Fa discutere la firma apposta dai tre segretari confederali di Cgil, Cisl e Uil al memorandum d’intesa con il governo sulla riforma del sistema previdenziale. A dare corpo a perplessità e preoccupazioni è stata ieri, a Bologna, una prima assemblea regionale di delegate e delegati di diverse categorie della Cgil. Assemblea autoconvocata, primo tassello di un dissenso che farà tappa ancora a Bologna con un’assemblea nazionale di quadri e delegati aperta a membri di tutte le sigle sindacali, il 23 ottobre. Per chiedere il ritiro della firma dal memorandum.
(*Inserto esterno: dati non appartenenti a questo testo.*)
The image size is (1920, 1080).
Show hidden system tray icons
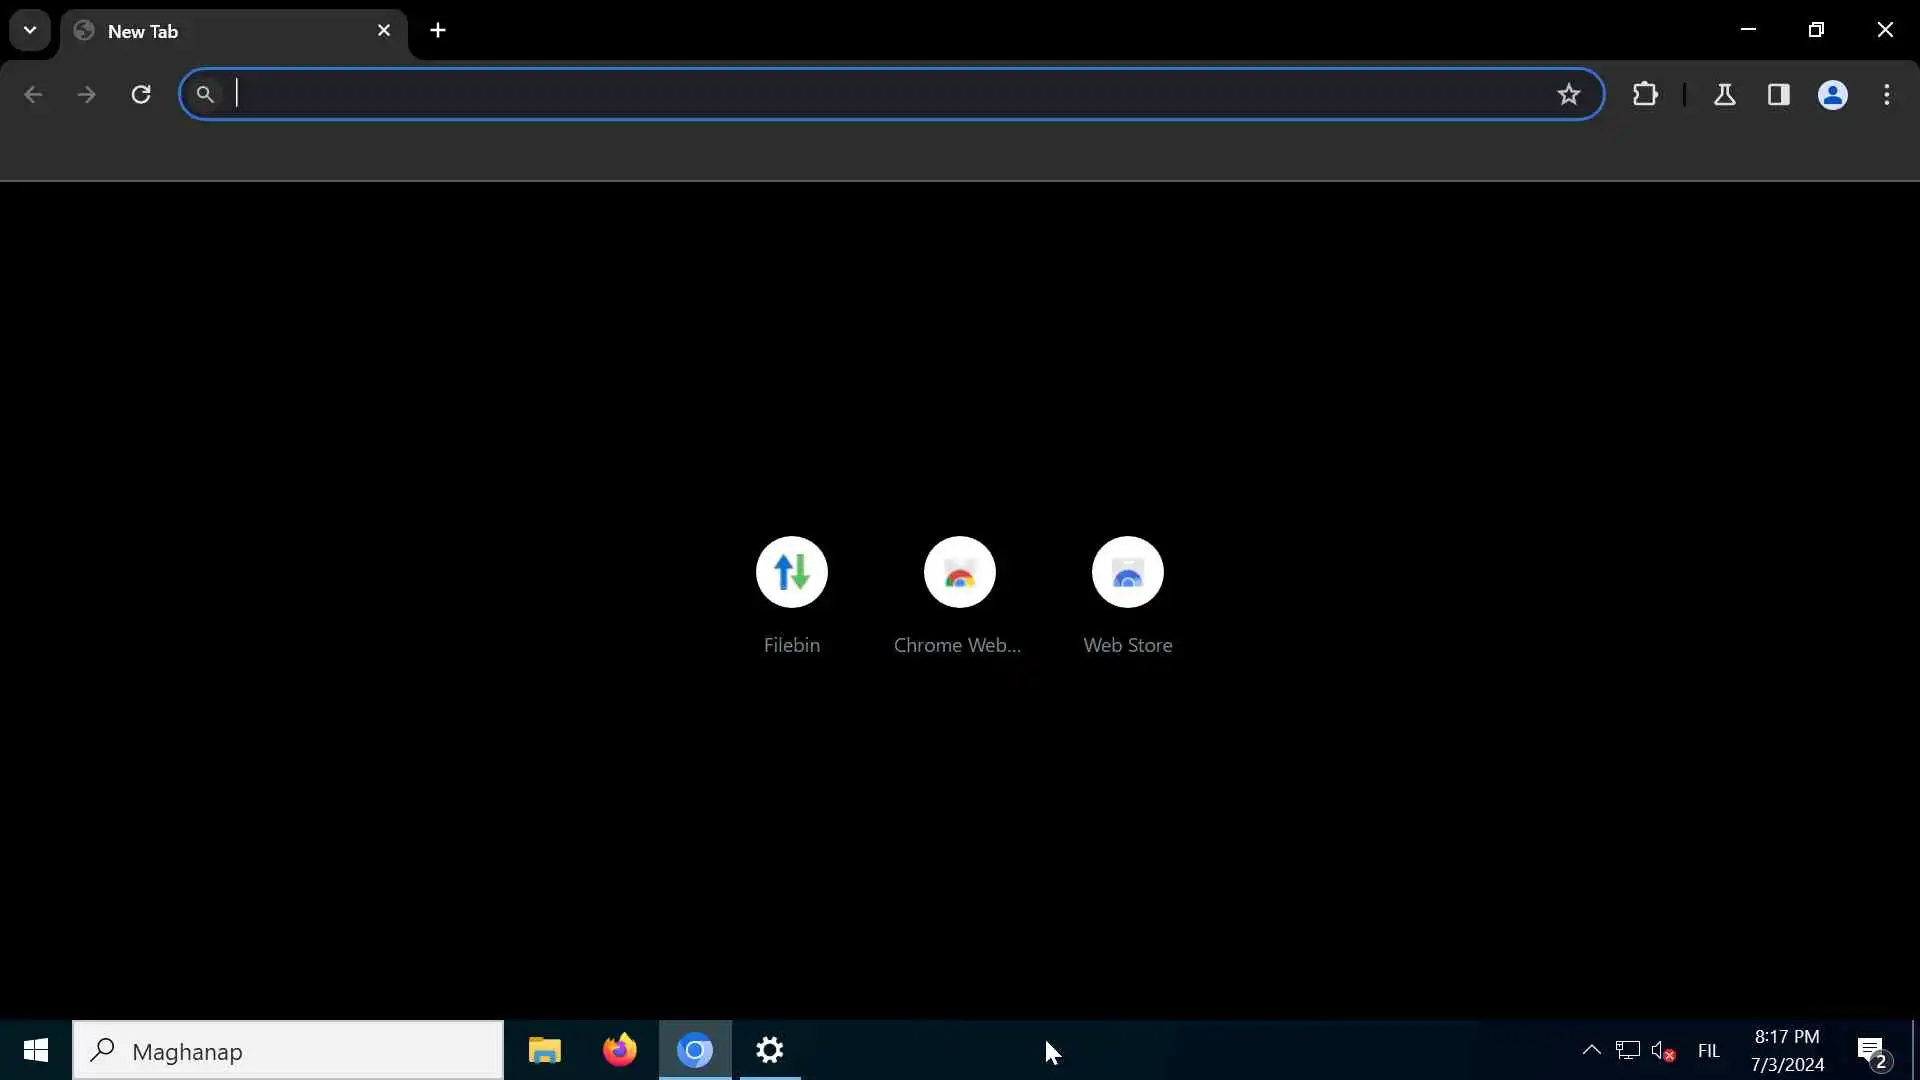click(x=1591, y=1050)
Poco più di due pagine, stilate alla vigilia della manovra finanziaria e con in calce le firme dei tre segretari confederali, insieme a quelle di Prodi, Padoa Schioppa e Damiano. Nove punti sintetici, ma «estremamente chiari», che vincolano le tre confederazioni ad avviare e concludere la discussione sulla riforma del sistema pensionistico tra gennaio e marzo2007. «Senza che ci sia stata alcuna discussione, soprattutto senza alcun mandato da parte dei lavoratori», stigmatizzava ieri Roberto Santi del direttivo Filcams dell’Emilia Romagna. E in barba anche all’odg presentato (e accolto) all’ultimo direttivo nazionale della Cgil da Gianni Rinaldini, segretario generale Fiom, che impegnava la confederazione a non avviare alcuna trattativa in materia di pensioni, senza prima una consultazione tra i lavoratori.
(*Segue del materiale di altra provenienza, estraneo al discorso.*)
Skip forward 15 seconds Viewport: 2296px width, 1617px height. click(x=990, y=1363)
Un problema di metodo, dunque, ma anche di merito – «una vera e propria controriforma». Tre, a giudizio dei delegati, i punti più controversi contenuti nel «memorandum». L’allungamento de facto dell’età pensionabile, anche mediante disincentivi all’uscita dal lavoro; il passaggio a un sistema contributivo pieno, «che rischia di essere un problema serio non solo per le giovani generazioni precarie»; l’estensione della previdenza integrativa anche al pubblico impiego, «che rischia di configurarsi come un vero smantellamento della previdenza pubblica». Come se poi, dicevano ieri diversi delegati, questa finanziaria, con la partita del Tfr e l’aumento della contribuzione sia per i lavoratori dipendenti che per i parasubordinati, già non provasse a fare cassa sulla pelle dei lavoratori. E come se il bilancio dell’Inps per i lavoratori dipendenti non fosse in pareggio, a parte i costi che dovrebbero essere a carico della fiscalità generale. «E’ necessario aprire una vertenzialità dal basso, a partire dai luoghi di lavoro» ha concluso Santi. «Non sarà un caso che ogni volta che si parla di riforma del sistema pensionistico tutti si spaventano – commentava in conclusione un dirigente Cgil presente all’assemblea – Perché dal ’74 in poi, sulle pensioni abbiamo solo perso».